Смело можно сказать, что все они достойно украшают галерею бессмертных образов мировой литературы. Как в эстетическом, так и в этическом плане они дают твердое основание для признания Руставели величайшим гуманистом Средневековья, гениальным провозвестником качественно новой эпохи в истории человечества.

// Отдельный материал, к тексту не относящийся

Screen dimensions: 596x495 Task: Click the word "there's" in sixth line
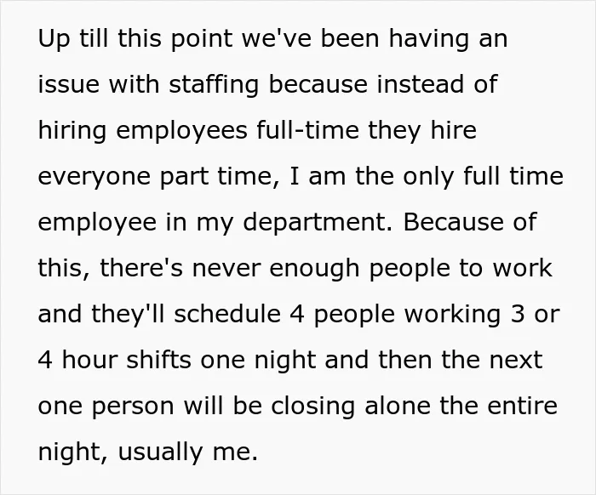(141, 268)
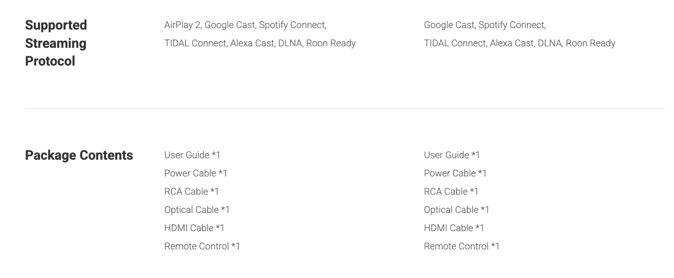Click Roon Ready in the first product column
The width and height of the screenshot is (674, 278).
coord(331,43)
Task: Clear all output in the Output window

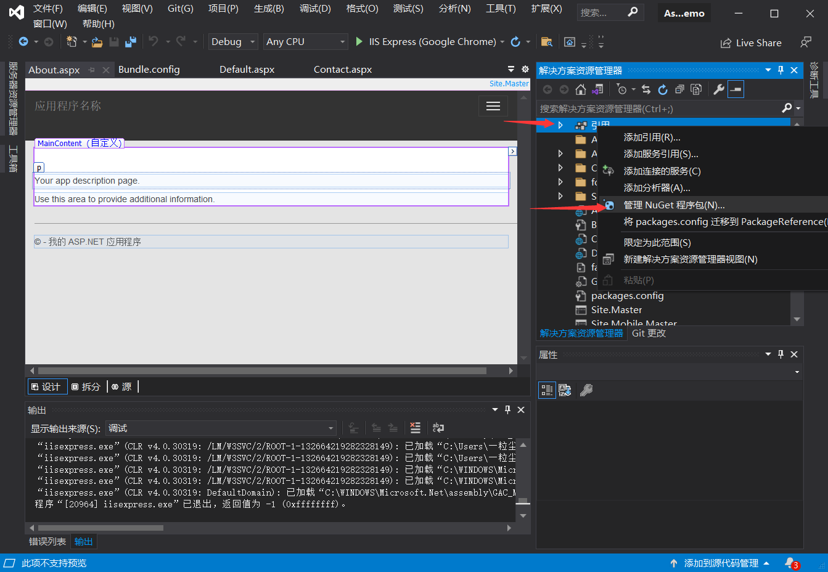Action: [x=415, y=428]
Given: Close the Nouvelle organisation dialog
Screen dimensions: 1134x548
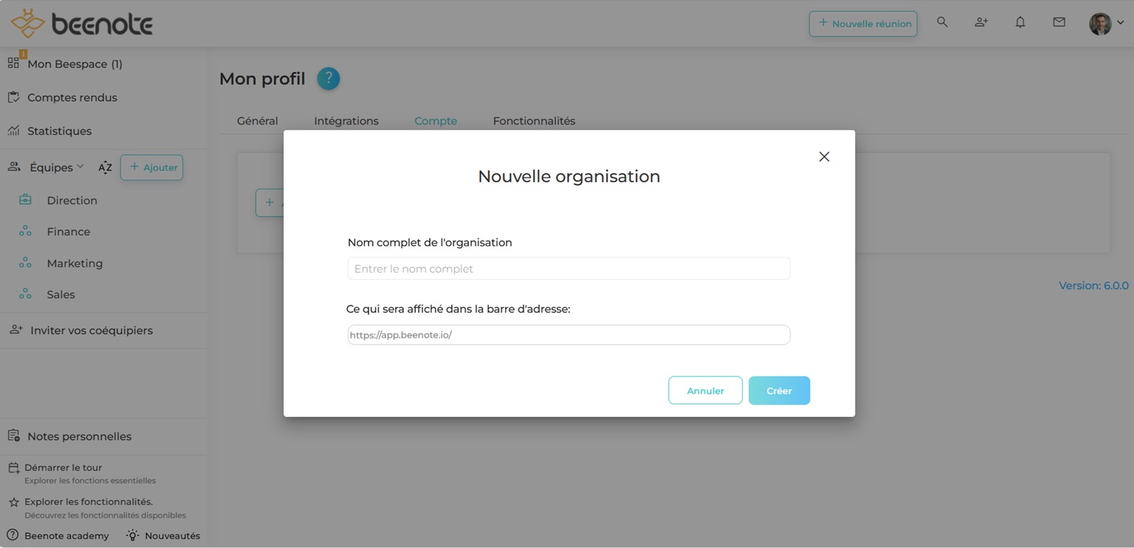Looking at the screenshot, I should (x=824, y=156).
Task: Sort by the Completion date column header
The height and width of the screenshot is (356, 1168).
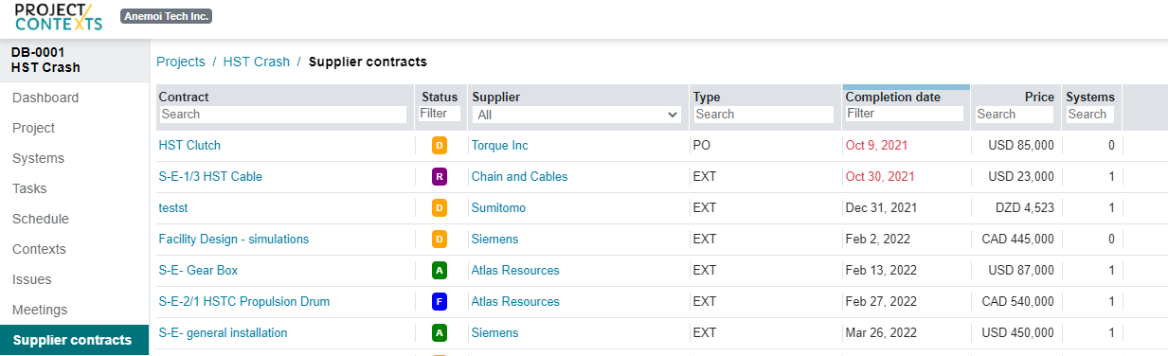Action: (892, 97)
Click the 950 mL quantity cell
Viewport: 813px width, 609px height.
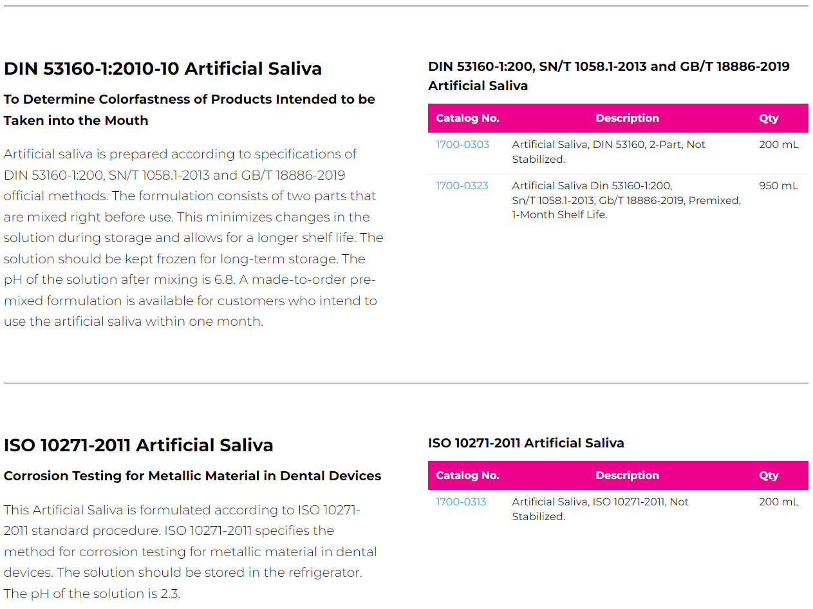pyautogui.click(x=778, y=186)
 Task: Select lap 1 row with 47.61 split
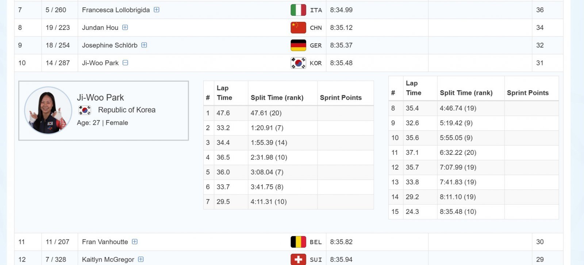pos(288,113)
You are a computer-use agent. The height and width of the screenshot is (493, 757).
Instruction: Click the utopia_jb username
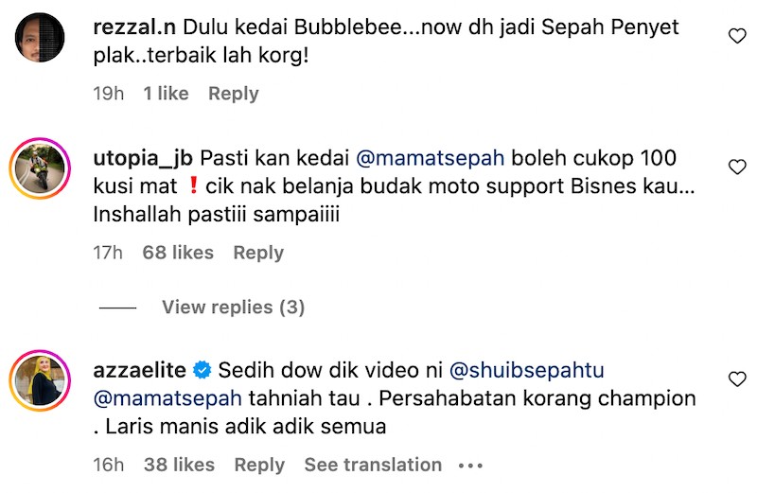143,156
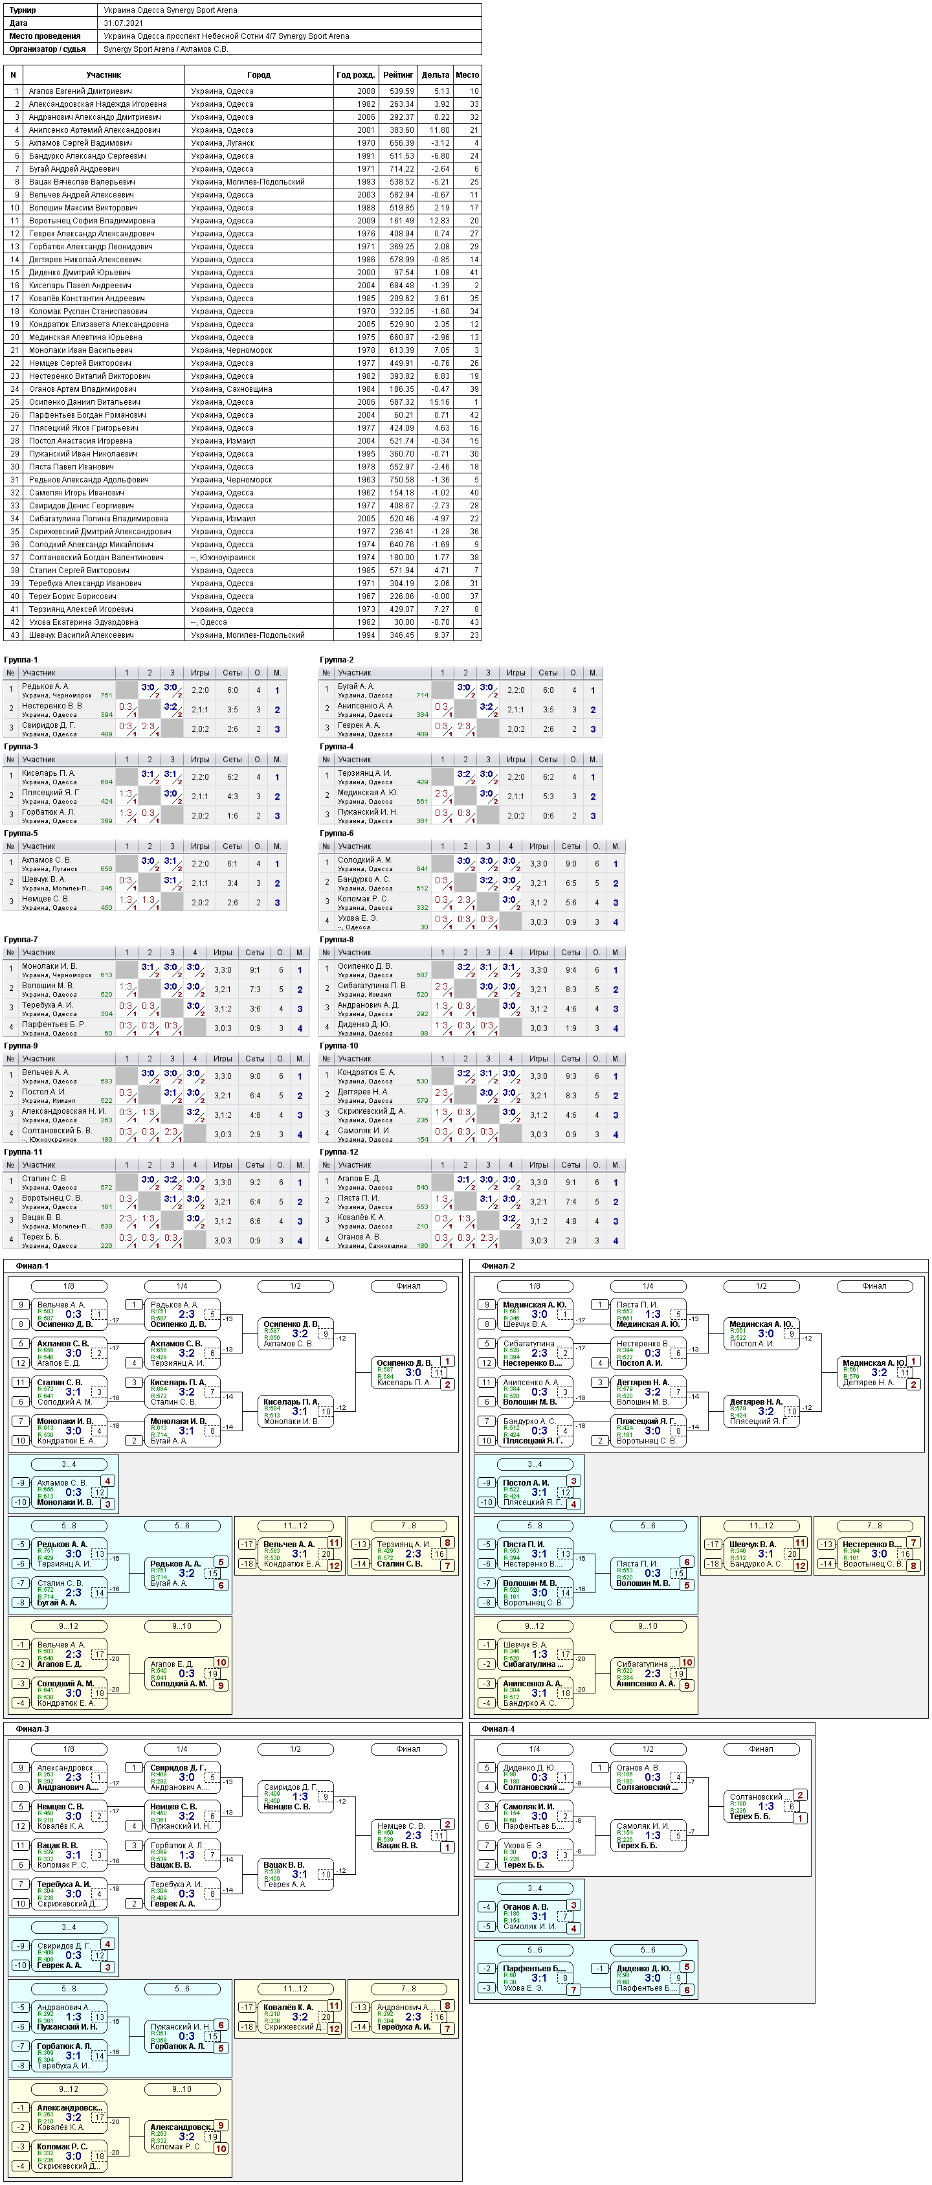Viewport: 932px width, 2185px height.
Task: Open participant Осипенко Даниил Витальевич entry
Action: (x=243, y=402)
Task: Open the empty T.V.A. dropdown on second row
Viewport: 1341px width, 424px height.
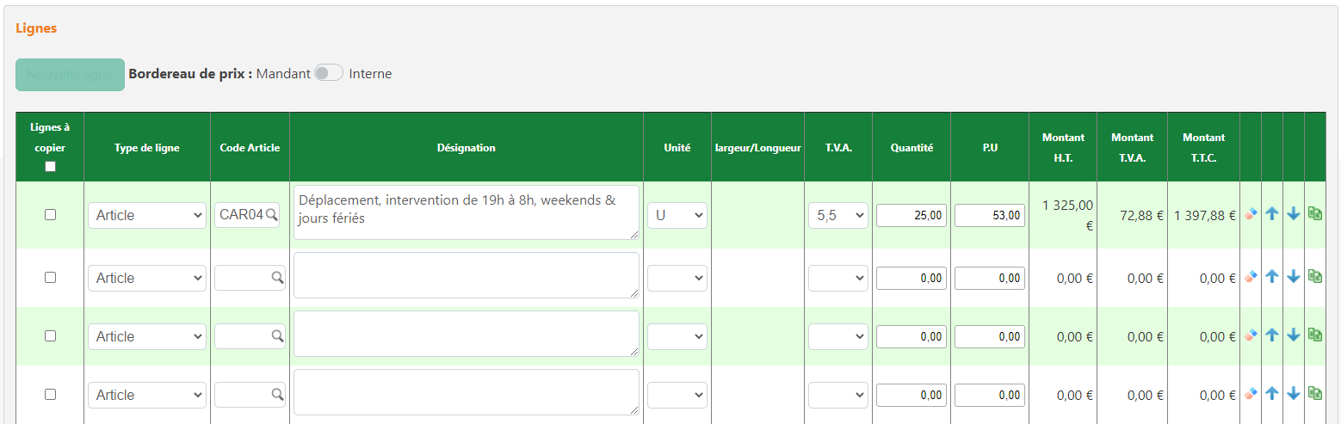Action: point(837,278)
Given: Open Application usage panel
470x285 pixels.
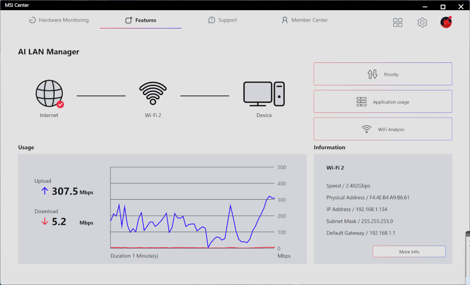Looking at the screenshot, I should (x=383, y=101).
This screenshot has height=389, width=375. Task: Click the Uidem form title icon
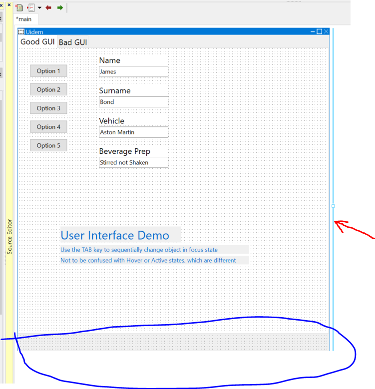tap(21, 32)
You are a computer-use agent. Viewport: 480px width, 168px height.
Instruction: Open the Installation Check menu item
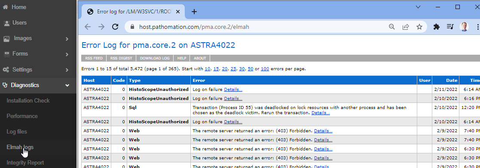coord(28,100)
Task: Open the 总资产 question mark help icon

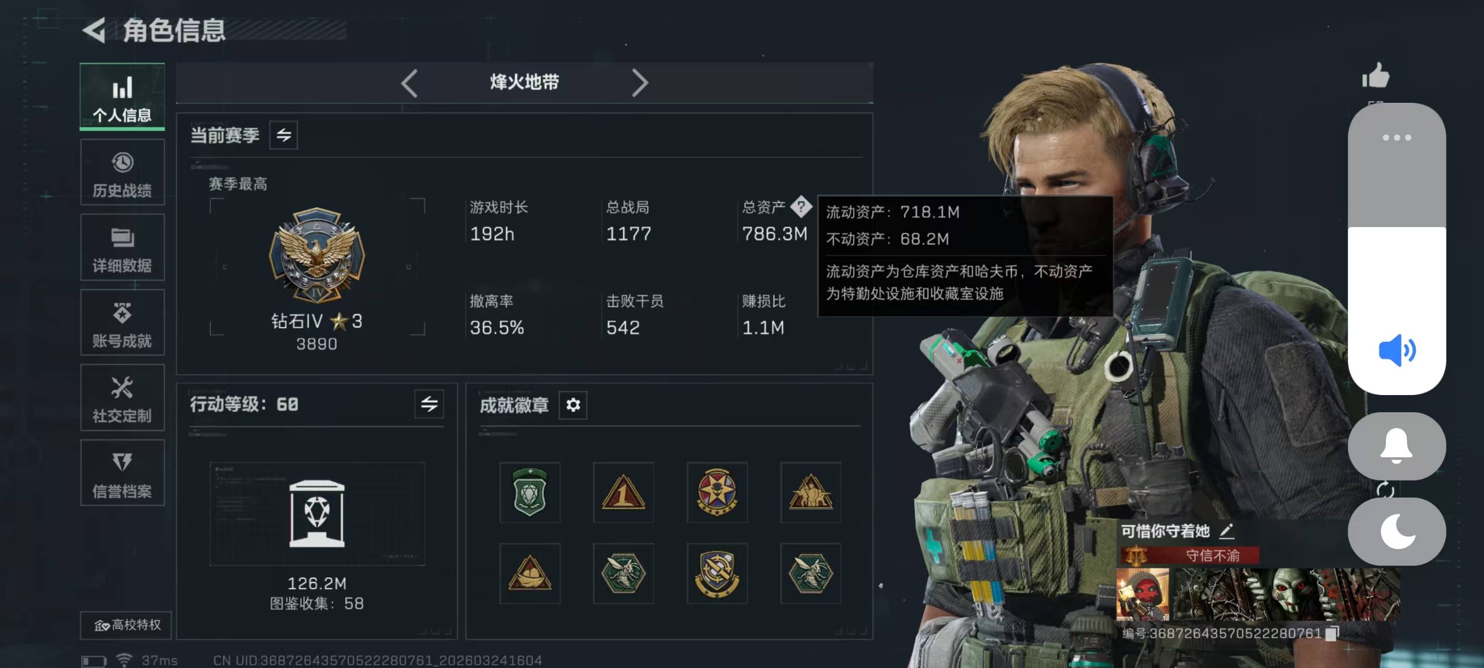Action: [801, 206]
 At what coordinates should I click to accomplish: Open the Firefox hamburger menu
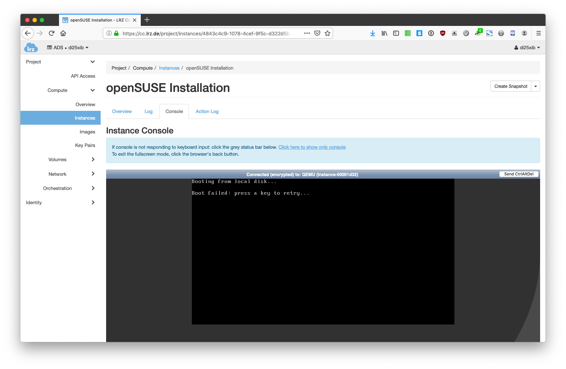tap(538, 33)
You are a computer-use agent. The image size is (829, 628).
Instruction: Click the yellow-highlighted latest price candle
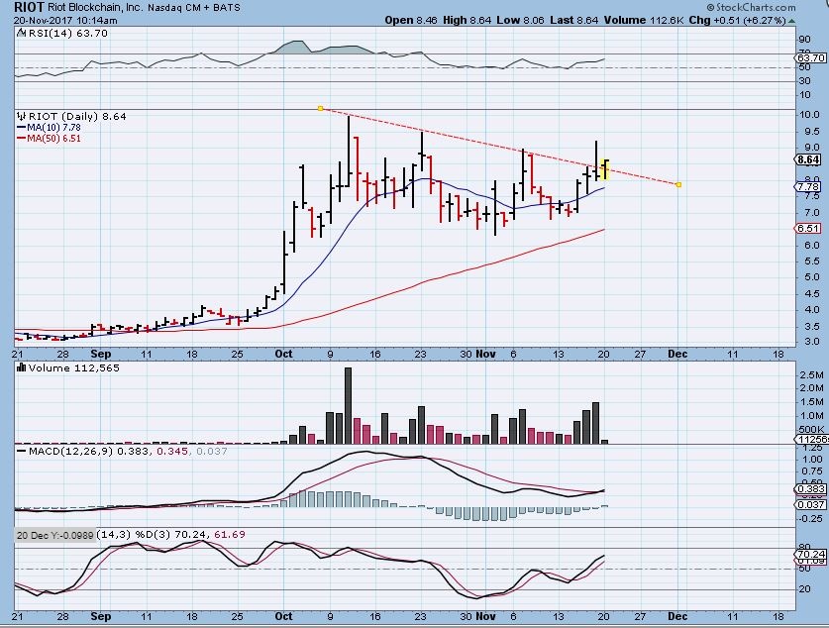click(x=604, y=168)
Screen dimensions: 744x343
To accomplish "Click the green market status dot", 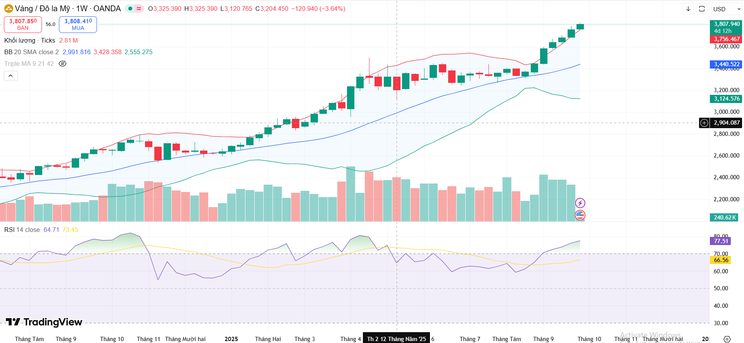I will pos(130,9).
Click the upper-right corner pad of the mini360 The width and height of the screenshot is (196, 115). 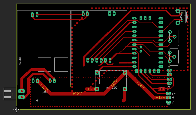[125, 72]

Важным представляется и образ Фатьмы — женщины, легко меняющей свои неглубокие любовные чувства. Эпизод, в котором Фатьма является главным действующим лицом, на первый взгляд как бы выходит за пределы основной художественной задачи автора, но своей реалистичностью придает поэме неповторимый жизненный колорит. Эпизод дышит земным бытием и легким юмором; в нем блестяще проявляется все разнообразие художественных возможностей автора поэмы. Эпизод с Фатьмой, особо освещающий и обогащающий всю поэму, становится провозвестником и непосредственным предшественником романов нового времени (Фатьма — характер, нарисованный подлинно реалистическими штрихами). Еще в 1884 г. известный австрийский писатель, барон Зутнер отмечал: «Справедливость требует назвать Руставели гениальным писателем, ибо он создал роман в то время, когда этого жанра эпической поэзии еще не существовало в Европе».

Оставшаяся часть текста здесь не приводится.